Quatre-vingt quinze personnes ont été tuées dans l’attaque de l’armée à Hama, dans le centre de la Syrie, a annoncé Ammar Qourabi, le président de l’Organisation nationale des droits de l’Homme. Selon lui, au total, les attaques de l’armée dans plusieurs villes de Syrie ont fait 121 morts et des dizaines de blessés, dont de nombreux dans un état grave. Des témoignages recueillis par des agences de presse indiquent que les mitrailleuses des militaires tirent à l’aveugle.
« L’armée et les forces de sécurité ont lancé une attaque sur Hama et ouvert le feu sur des civils, faisant 95 morts », a-t-il déclaré, affirmant disposer déjà d’une liste de 62 noms. Par ailleurs, selon M. Qourabi « 19 personnes ont été tuées à Deir Ezzor (est), six autres sont mortes à Harak (sud) et une à Boukamal (est) ».

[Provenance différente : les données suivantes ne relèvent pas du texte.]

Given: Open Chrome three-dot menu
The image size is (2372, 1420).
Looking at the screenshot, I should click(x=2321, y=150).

Un médecin, qui a souhaité préserver son anonymat par crainte de représailles, a fait savoir que la majorité des corps avaient été transportés à Badr, Horani et Hikmeh, les trois hôpitaux de la ville, ajoutant que les poches de sang pour des transfusions venaient à manquer dans ces établissements.

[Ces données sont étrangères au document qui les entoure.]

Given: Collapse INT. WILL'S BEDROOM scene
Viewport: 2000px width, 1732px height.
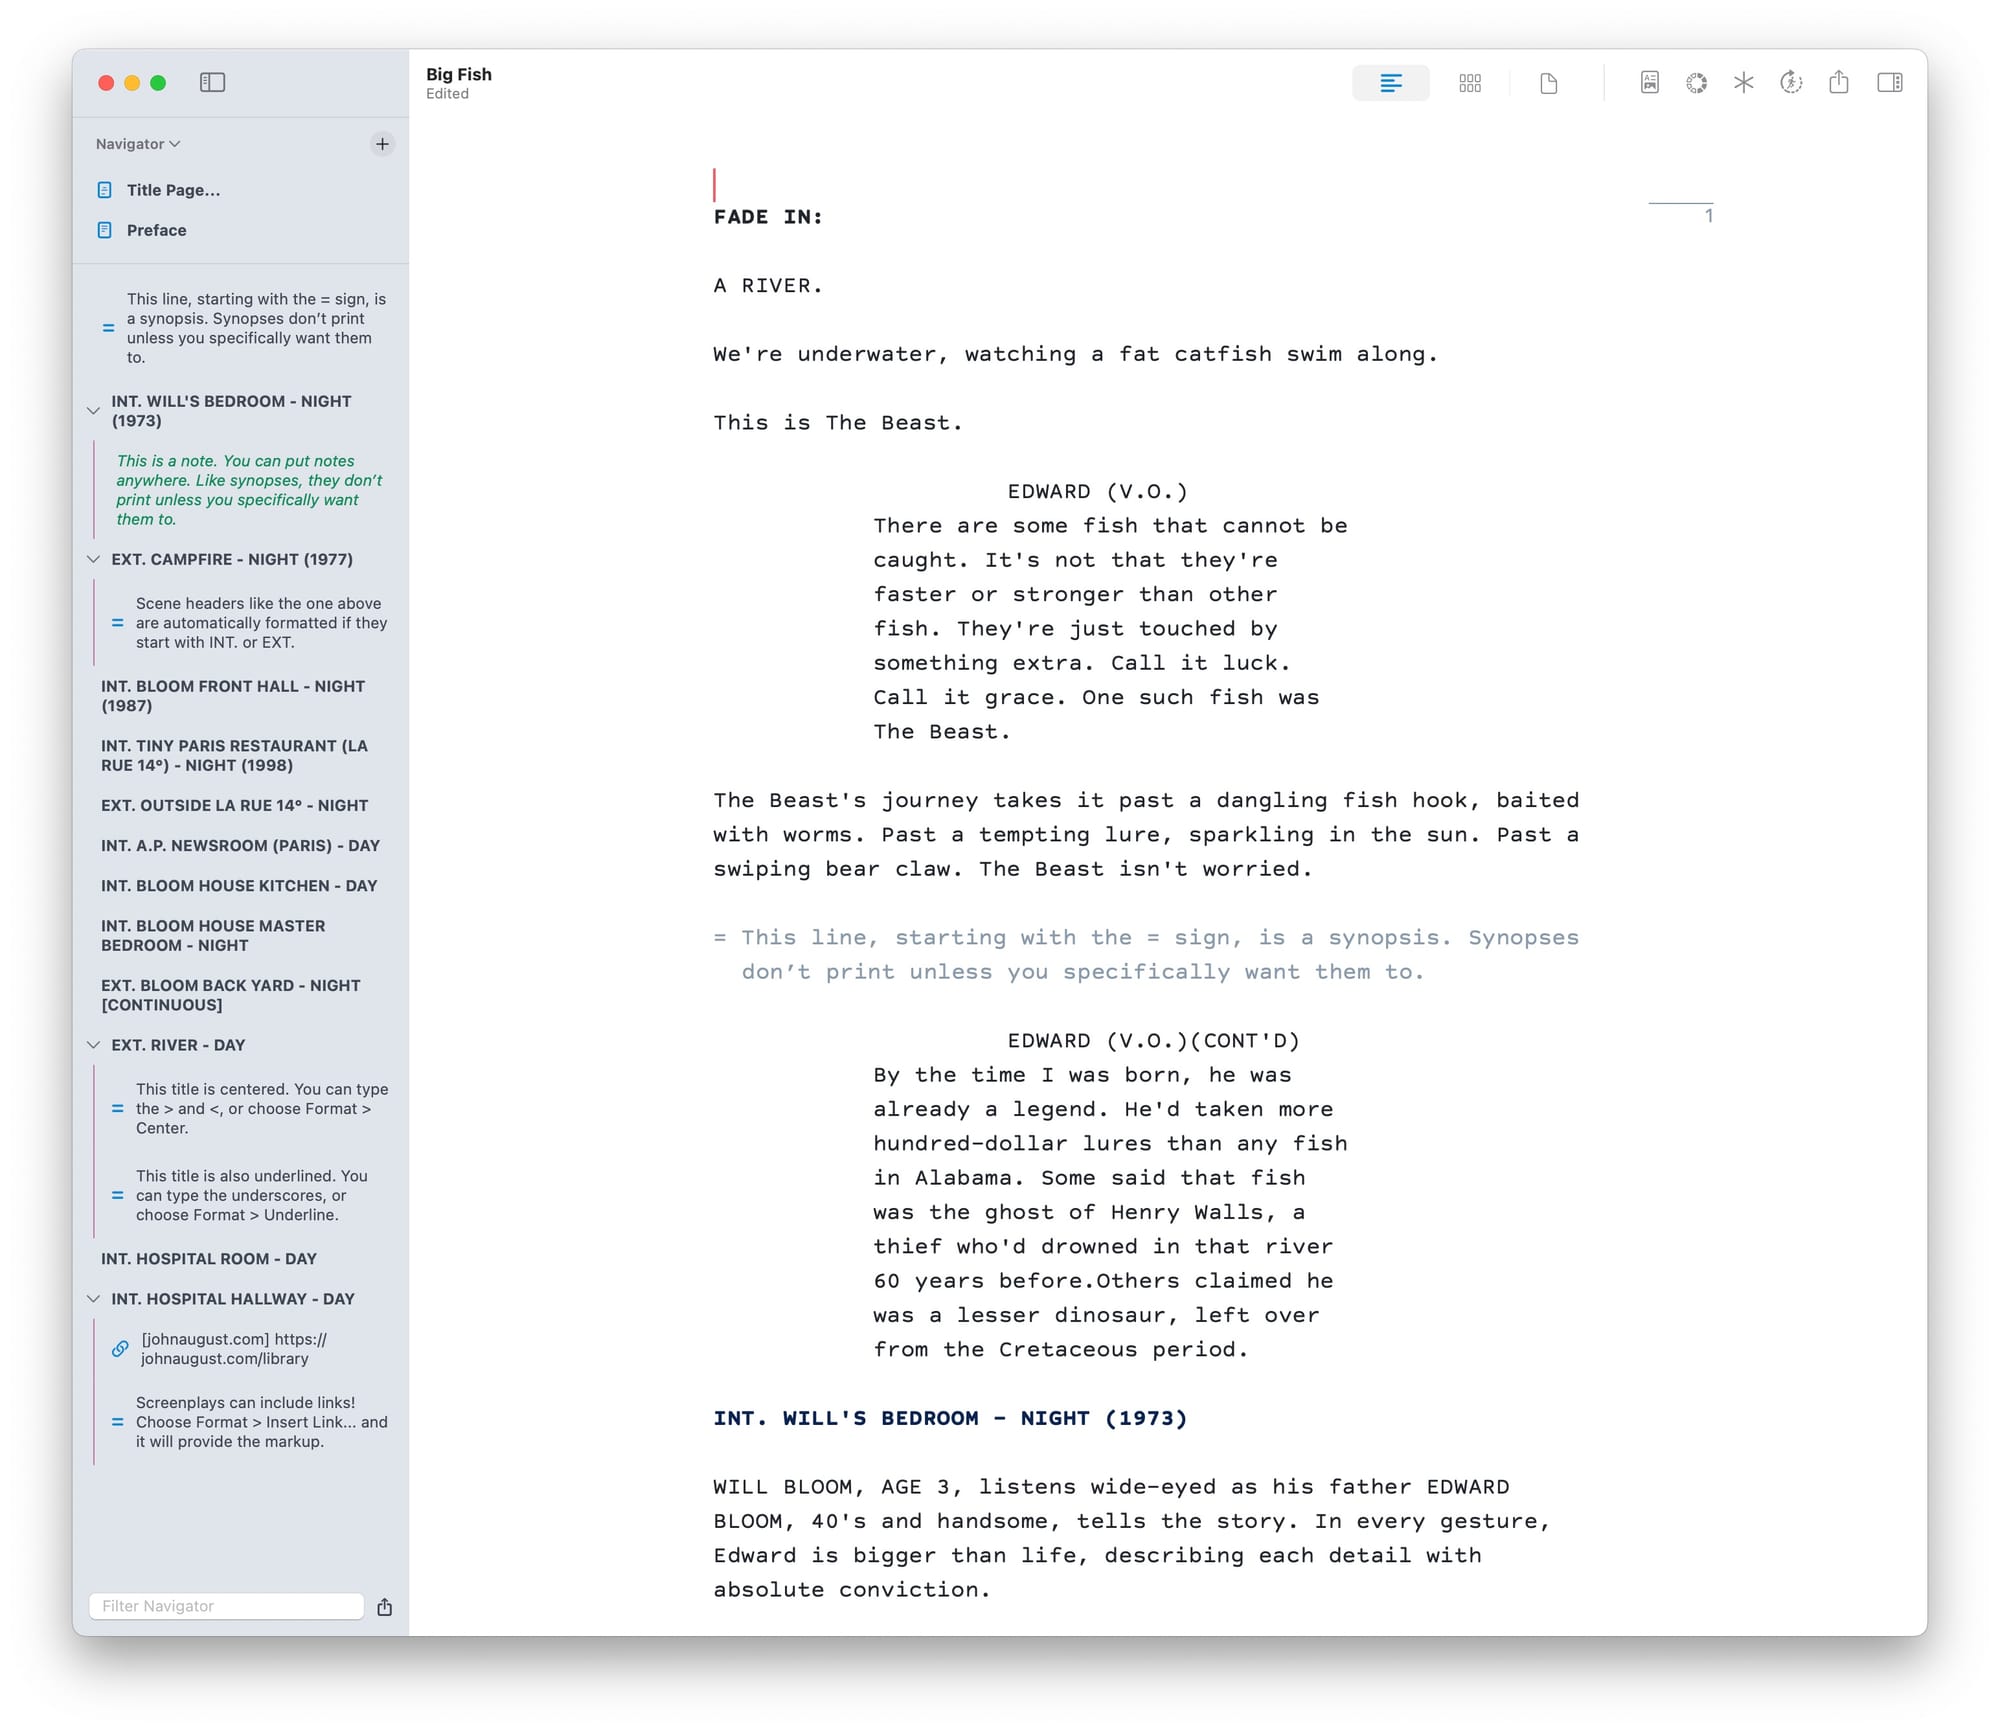Looking at the screenshot, I should 93,411.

« Les chars nous attaquent en provenance de quatre directions différentes. Leurs mitrailleuses tirent à l’aveugle et les chars détruisent les barricades érigées dans les rues par des habitants », a témoigné ce médecin.
Selon un autre habitant, des tireurs d’élite ont pris position sur les toits de la prison principale de la ville ainsi que sur le siège de la compagnie nationale d’électricité.
Hama martyrisée en 1982
Située dans le centre du pays, Hama a été le théâtre de certaines des plus grandes manifestations de la contestation qui a débuté à la mi-mars.
C’est aussi une ville-martyre dans l’histoire récente de la Syrie: en 1982, des milliers de personnes y avaient été tuées par l’armée syrienne lors de la répression d’un soulèvement islamiste ordonnée par le père de Bachar al Assad, Hafez. Certaines estimations avancent un bilan de 30.000 morts.
Lancé à la mi-mars dans le sillage des révolutions tunisienne et égyptienne, le mouvement de contestation aurait fait 1.634 morts, selon un récent rapport de l’ONG Avaaz, qui avance également le nombre de 2.918 disparus. Il y aurait eu également plus de 25.000 personnes arrêtées, dont la moitié serait toujours derrière les barreaux.
Défections
Dans le sud du pays, trois civils ont été tués lors d’une attaque de l’armée dans la ville de Hirak, située à 35km au nord-est de Deraa, berceau du mouvement de contestation, rapportent des militants locaux et l’Observatoire syrien pour les droits de l’homme.
Selon l’Observatoire syrien, plus de 100 personnes ont par ailleurs été arrêtées à Mouadamiyah, dans la banlieue de Damas, où un diplomate occidental a vu entrer plusieurs tanks de l’armée.
Dans l’Est, selon des habitants, au moins onze civils ont été tués à Daïr az Zour depuis samedi et le début des bombardements de chars de l’armée syrienne contre cette ville d’environ 130.000 habitants située dans la vallée de l’Euphrate et théâtre de grandes manifestations contre le régime ces dernières semaines.
« Il y a des blindés de l’armée dans les rues mais la plupart des victimes ont été tuées par les (services) de renseignement militaire », a dit à Reuters un habitant.
Selon l’Union de la coordination de la révolution syrienne, une soixantaine de soldats déployés dans la région de Daïr az Zour auraient fait défection et rejoint les rangs de la contestation.
Les habitants auraient constitué de leur côté des comités locaux de défense et érigé des barricades pour tenter de ralentir la progression des blindés à l’intérieur de la ville.
« De nouvelles colonnes de blindés avancent vers Daïr az Zour », rapporte l’Union de coordination dans un communiqué.
L’agence officielle de presse syrienne indique pour sa part que des « groupes armés » opèrent dans Daïr az Zour, bloquant des routes, terrorisant des habitants et attaquant les forces de sécurité. « Un échange de coups de feu s’est produit. Les forces de police ont fait face à ces groupes armés et les traquent toujours », ajoute l’agence.